Work instructions:
The answer should consist of all the records, written out word for word.

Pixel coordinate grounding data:
┏━━

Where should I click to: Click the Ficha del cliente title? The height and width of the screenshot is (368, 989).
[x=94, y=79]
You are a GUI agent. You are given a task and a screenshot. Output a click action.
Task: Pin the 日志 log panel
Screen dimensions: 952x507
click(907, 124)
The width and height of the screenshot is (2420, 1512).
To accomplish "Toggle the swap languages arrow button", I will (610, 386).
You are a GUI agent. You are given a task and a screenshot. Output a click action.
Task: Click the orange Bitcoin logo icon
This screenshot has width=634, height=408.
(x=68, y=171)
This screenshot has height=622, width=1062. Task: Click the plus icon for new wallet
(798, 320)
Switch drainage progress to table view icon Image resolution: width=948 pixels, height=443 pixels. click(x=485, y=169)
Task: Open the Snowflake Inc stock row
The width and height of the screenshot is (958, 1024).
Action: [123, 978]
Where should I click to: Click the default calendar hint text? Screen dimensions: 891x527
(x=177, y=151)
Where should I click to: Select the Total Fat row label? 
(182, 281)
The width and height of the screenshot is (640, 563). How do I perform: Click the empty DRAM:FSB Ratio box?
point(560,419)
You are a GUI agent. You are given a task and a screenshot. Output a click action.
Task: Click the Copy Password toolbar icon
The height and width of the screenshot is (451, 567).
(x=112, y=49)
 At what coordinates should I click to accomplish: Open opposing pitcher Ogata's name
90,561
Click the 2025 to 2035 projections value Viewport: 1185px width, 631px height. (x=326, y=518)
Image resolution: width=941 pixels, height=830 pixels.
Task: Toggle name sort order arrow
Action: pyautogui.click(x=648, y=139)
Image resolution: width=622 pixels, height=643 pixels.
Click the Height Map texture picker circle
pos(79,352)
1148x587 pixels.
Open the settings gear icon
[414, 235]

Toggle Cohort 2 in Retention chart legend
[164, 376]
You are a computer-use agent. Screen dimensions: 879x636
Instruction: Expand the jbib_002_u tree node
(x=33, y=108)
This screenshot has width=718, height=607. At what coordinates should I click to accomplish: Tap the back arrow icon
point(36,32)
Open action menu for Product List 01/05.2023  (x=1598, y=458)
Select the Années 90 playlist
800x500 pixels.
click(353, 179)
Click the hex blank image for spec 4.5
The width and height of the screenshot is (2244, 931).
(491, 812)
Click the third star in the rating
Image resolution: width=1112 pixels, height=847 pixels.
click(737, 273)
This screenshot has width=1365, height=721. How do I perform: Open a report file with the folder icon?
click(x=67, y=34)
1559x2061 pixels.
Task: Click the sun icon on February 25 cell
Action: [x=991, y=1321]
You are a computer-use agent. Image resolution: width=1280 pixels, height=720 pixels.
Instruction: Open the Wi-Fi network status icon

┗━━

Result for this task:
Where should I click to: Click the Ficha del cliente title? The height and width of the screenshot is (368, 989).
[x=94, y=79]
You are a GUI agent. You are given a task and a screenshot. Output a click action.
Task: Pin the 日志 log panel
Screen dimensions: 952x507
click(907, 124)
The width and height of the screenshot is (2420, 1512).
To accomplish "Toggle the swap languages arrow button", I will (610, 386).
You are a GUI agent. You are given a task and a screenshot. Output a click action.
Task: Click the orange Bitcoin logo icon
This screenshot has width=634, height=408.
(x=68, y=171)
This screenshot has height=622, width=1062. Task: Click the plus icon for new wallet
(798, 320)
Switch drainage progress to table view icon Image resolution: width=948 pixels, height=443 pixels. click(x=485, y=169)
Task: Open the Snowflake Inc stock row
The width and height of the screenshot is (958, 1024).
Action: [123, 978]
Where should I click to: Click the default calendar hint text? Screen dimensions: 891x527
(x=177, y=151)
Where should I click to: Select the Total Fat row label? 
(182, 281)
The width and height of the screenshot is (640, 563). How do I perform: Click the empty DRAM:FSB Ratio box?
point(560,419)
You are a GUI agent. You are given a task and a screenshot. Output a click action.
Task: Click the Copy Password toolbar icon
The height and width of the screenshot is (451, 567).
(x=112, y=49)
 At what coordinates should I click to accomplish: Open opposing pitcher Ogata's name
90,561
Click the 2025 to 2035 projections value Viewport: 1185px width, 631px height. (x=326, y=518)
Image resolution: width=941 pixels, height=830 pixels.
Task: Toggle name sort order arrow
Action: pyautogui.click(x=648, y=139)
Image resolution: width=622 pixels, height=643 pixels.
Click the Height Map texture picker circle
pos(79,352)
1148x587 pixels.
Open the settings gear icon
[414, 235]

Toggle Cohort 2 in Retention chart legend
[164, 376]
You are a computer-use agent. Screen dimensions: 879x636
Instruction: Expand the jbib_002_u tree node
(x=33, y=108)
This screenshot has width=718, height=607. At what coordinates should I click to accomplish: Tap the back arrow icon
point(36,32)
Open action menu for Product List 01/05.2023  (x=1598, y=458)
Select the Années 90 playlist
800x500 pixels.
click(353, 179)
Click the hex blank image for spec 4.5
The width and height of the screenshot is (2244, 931).
(491, 812)
Click the third star in the rating
Image resolution: width=1112 pixels, height=847 pixels.
click(737, 273)
This screenshot has width=1365, height=721. How do I perform: Open a report file with the folder icon?
click(x=67, y=34)
1559x2061 pixels.
Task: Click the sun icon on February 25 cell
Action: [x=991, y=1321]
You are a computer-use agent. Image resolution: width=1280 pixels, height=720 pixels.
Instruction: Open the Wi-Fi network status icon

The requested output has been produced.